* DIRECTION
Rewrite the part of the records that opens with the line containing "Screen dimensions: 1288x951" and closes with the line containing "pos(380,21)", both lines included, and give only that part. Copy the requests unchanged, but multiply each coordinate in the answers by 2.05 and round it to a whole number, with halves rounded up.

* PROVIDED DATA
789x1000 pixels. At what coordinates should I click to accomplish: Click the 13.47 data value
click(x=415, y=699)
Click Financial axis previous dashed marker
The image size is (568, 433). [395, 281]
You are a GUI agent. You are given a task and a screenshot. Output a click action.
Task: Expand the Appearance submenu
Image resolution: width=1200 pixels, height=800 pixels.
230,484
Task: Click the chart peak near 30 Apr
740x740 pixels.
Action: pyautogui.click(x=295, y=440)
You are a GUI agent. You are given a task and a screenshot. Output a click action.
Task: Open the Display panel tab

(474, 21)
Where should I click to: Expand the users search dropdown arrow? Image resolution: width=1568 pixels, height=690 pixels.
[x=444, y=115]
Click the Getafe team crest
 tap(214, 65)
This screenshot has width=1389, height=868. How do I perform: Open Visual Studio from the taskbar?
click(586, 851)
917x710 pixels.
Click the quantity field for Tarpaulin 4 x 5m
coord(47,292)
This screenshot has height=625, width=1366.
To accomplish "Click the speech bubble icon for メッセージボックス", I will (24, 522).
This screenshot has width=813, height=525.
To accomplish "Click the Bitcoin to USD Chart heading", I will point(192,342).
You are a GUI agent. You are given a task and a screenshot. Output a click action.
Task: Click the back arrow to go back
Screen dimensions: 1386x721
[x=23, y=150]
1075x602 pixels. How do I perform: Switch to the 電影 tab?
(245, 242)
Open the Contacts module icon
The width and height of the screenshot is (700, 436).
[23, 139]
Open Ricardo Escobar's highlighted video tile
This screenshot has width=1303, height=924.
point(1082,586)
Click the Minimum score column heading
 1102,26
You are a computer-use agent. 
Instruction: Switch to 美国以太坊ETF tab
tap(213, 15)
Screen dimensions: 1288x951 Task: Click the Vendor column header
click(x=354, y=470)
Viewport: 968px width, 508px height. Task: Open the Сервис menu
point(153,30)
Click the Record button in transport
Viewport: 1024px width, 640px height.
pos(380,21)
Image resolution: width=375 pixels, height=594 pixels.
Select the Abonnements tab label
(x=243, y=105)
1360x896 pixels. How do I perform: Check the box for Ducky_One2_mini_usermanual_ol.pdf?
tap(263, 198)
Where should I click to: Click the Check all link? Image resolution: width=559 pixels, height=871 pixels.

* OUTPUT OF THE EXERCISE
Screen dimensions: 1288x951 Task: Click the Vendor column header
click(x=726, y=964)
Viewport: 968px width, 508px height. Task: Open the Сервис menu
point(314,62)
Click the Record button in transport
Viewport: 1024px width, 640px height.
pos(779,43)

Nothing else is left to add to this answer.